Veterans like Howard and Dolson can be key to the Liberty’s success, but so will the younger players, who spoke on Thursday about how they’ve grown and what they still need to enhance.
“I used to be so lost last yr,” said DiDi Richards, a second-year guard-forward.
Richards said she often was in her own head while on the court, as an alternative of being vocal, but she is working on changing that as coaches ask her to tackle an even bigger leadership role. “I’m ready for it,” she said.

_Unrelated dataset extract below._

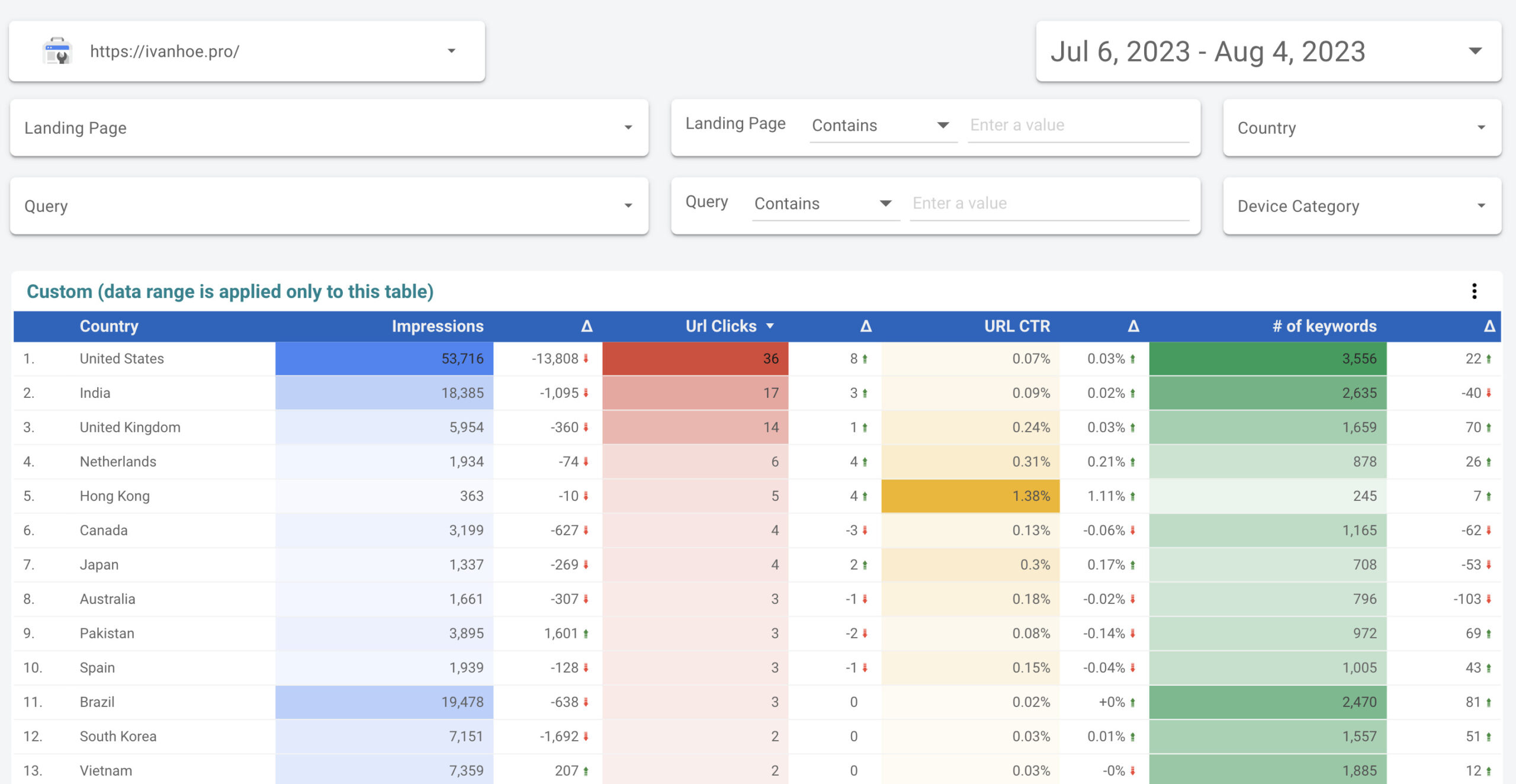
Task: Click the delta icon after keywords column
Action: (1489, 326)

Onyenwere spoke confidently about defense — “probably not a skill; it’s all effort” — but in addition said she wanted to enhance on offense after shooting just 32.7 percent from 3-point range last season.
Guard Sami Whitcomb, who went 42.5 percent from 3-point range last yr, is the team’s most prolific and best long-range shooter. She got here to the Liberty last yr after 4 seasons in Seattle, and she or he said she was enthusiastic about helping the team create a recent identity. But, she said, it won’t occur “overnight.”
Some things do occur quickly in sports, though — like going from W.N.B.A. prospect to Liberty rookie.
The Liberty traded with the Storm to get the 18th pick within the draft on April 11 and used it to pick Lorela Cubaj, a 6-foot-4 forward from Georgia Tech. 4 days later, she signed a rookie contract with the team. Three days after that, training camp began.
On Thursday, she said that she had developed as a facilitator while at Georgia Tech and hoped to make use of that skill with the Liberty. “I just wish to put my teammates in the most effective position to attain,” she said.
One thing she wants to go away in Georgia: the food. Cubaj, who’s from Italy, joked that she wouldn’t miss the pizza from Atlanta now that she is in Recent York.